We need to determine the correct order of basicity of vanadium oxides: $$V_2O_3$$, $$V_2O_4$$, and $$V_2O_5$$.

First, determine the oxidation states of vanadium in each oxide.

- In $$V_2O_3$$: Let oxidation state of V be $$x$$. Then $$2x + 3(-2) = 0$$, so $$x = +3$$.

- In $$V_2O_4$$: $$2x + 4(-2) = 0$$, so $$x = +4$$.

- In $$V_2O_5$$: $$2x + 5(-2) = 0$$, so $$x = +5$$.

Next, apply the rule relating oxidation state to acid-base character.

For transition metal oxides, there is a well-established trend:

- Lower oxidation states produce more basic oxides. This is because the metal ion with lower charge has more ionic character in its bonding with oxygen, and ionic metal oxides are basic (they produce OH$$^-$$ in water).
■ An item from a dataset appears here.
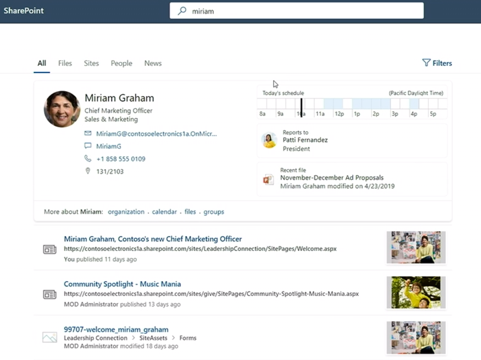The width and height of the screenshot is (481, 360).
Task: Open Community Spotlight thumbnail image
Action: 416,292
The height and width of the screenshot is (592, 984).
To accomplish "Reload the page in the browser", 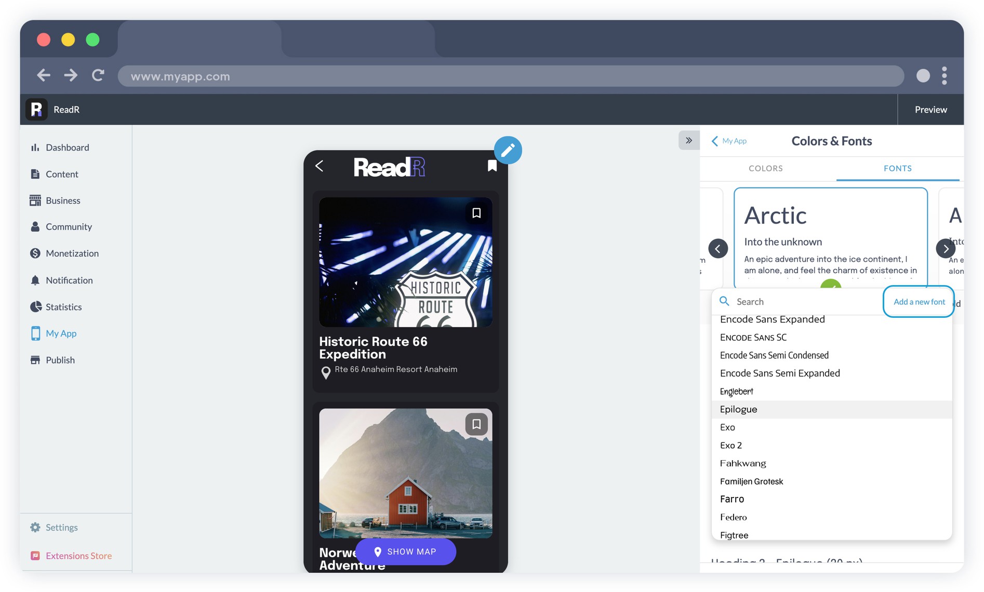I will (98, 76).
- Higher oxidation states produce more acidic oxides. Higher charge on the metal leads to more covalent M-O bonds, and the oxide becomes acidic (it can accept OH$$^-$$ or donate H$$^+$$).

Now, apply the trend to vanadium oxides.

- $$V_2O_3$$ (V in +3): Most basic -- behaves as a basic oxide

- $$V_2O_4$$ (V in +4): Amphoteric -- intermediate character

- $$V_2O_5$$ (V in +5): Most acidic -- behaves as an acidic oxide

Therefore, the order of decreasing basicity is:

$$ V_2O_3 > V_2O_4 > V_2O_5 $$

The correct answer is Option 1: $$V_2O_3 > V_2O_4 > V_2O_5$$.